Stewart’s character, Cole, is a cypher at first: For most of the movie, we don’t know her first name, or anything about her. She comes to Guantanamo clearly determined to overcome any fear she has about being there, and to escape her life. She’s angry, stone-faced, energized by the prisoners’ agitations, and wanting to belong among her fellow military comrades. Lane Garrison, who is starting to make a career comeback after his imprisonment for vehicular homicide several years ago, plays Cole’s boss, a leeringly fratty corporal who hates the prisoners (or detainees, as they’re called to avoid abiding by the Geneva Conventions). There is one other female character in the movie, who’s more of a party girl, and we never hear her speak; the two women seem to think they have no reason to talk to each other.

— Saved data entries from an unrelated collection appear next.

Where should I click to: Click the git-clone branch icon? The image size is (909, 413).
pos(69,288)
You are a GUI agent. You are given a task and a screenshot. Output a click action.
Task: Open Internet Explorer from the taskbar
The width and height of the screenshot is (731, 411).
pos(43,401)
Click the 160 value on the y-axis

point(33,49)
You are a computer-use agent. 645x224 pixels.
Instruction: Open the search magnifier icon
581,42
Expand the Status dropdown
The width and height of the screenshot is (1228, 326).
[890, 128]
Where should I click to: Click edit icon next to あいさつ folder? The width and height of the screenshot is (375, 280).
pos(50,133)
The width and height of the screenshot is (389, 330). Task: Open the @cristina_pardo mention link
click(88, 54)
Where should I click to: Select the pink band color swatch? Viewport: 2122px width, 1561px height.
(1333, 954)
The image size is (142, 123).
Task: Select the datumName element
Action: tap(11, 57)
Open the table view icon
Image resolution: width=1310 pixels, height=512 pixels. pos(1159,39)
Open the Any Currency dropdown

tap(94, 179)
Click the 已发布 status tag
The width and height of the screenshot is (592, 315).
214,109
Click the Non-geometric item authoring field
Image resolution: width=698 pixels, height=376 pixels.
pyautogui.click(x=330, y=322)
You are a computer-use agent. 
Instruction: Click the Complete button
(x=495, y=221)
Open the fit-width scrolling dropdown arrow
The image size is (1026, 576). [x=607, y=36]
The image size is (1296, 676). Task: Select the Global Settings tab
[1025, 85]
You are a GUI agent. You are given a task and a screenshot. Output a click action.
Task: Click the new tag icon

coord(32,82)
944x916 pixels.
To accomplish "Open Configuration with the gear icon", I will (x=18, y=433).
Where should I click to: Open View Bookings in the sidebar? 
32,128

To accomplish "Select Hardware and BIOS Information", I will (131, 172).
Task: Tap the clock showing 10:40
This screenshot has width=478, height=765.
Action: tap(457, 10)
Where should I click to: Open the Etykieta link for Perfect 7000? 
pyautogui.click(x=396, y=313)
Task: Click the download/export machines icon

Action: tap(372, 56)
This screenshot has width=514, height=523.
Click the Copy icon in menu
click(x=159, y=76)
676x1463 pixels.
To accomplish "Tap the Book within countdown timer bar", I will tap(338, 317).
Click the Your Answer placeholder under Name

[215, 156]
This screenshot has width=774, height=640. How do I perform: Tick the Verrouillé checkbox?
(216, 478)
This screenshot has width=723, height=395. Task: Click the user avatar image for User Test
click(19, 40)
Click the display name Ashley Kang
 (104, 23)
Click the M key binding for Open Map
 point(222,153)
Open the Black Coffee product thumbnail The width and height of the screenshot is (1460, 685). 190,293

The story’s thrust comes from Cole’s back-and-forths with Detainee 471 — played by Payman Maadi, who is both sinister and beguiling — who tells her his name is Ali. He is handsome, smart, and a good conversationalist; but he also throws shit at Cole. I suspect you will be hearing about Maadi and this role. Let’s hope the film industry can make way for him, and that he doesn’t always have to play a terrorist.
Or a possible terrorist. As we know from the real world, it’s unclear what the current incarcerations at Guantanamo have gotten us — and we also know that President Obama broke his promise to close the prison because no one can figure out what to do with the men inside. That thread of frustration and hopelessness runs through Camp X-Ray, which takes place eight years after the attacks of Sept. 11, 2001.
There’s a Harry Potter metaphor that runs through the film — about Snape — that symbolizes the Sundance movie’s powerful emotional impact and its symmetrically constructed narrative. But it’s also indicative of Camp X-Ray’s tendency to overreach sometimes. Ali begins his interactions with Cole by demanding the seventh and last book in the Harry Potter series; he says he knows it exists, never gets to read it, and needs to know whether Snape is a good guy or a bad guy. It’s the kind of framing that’s designed to pay off in a play-like screenplay like Sattler’s. And it does.
As Camp X-Ray’s story unfolds, and Cole begins to identify with and like Ali, the movie relies on what’s become Stewart’s signature awkwardness. And by the film’s end, Cole has transformed. If that’s Stewart’s goal as well, Camp X-Ray is an excellent start.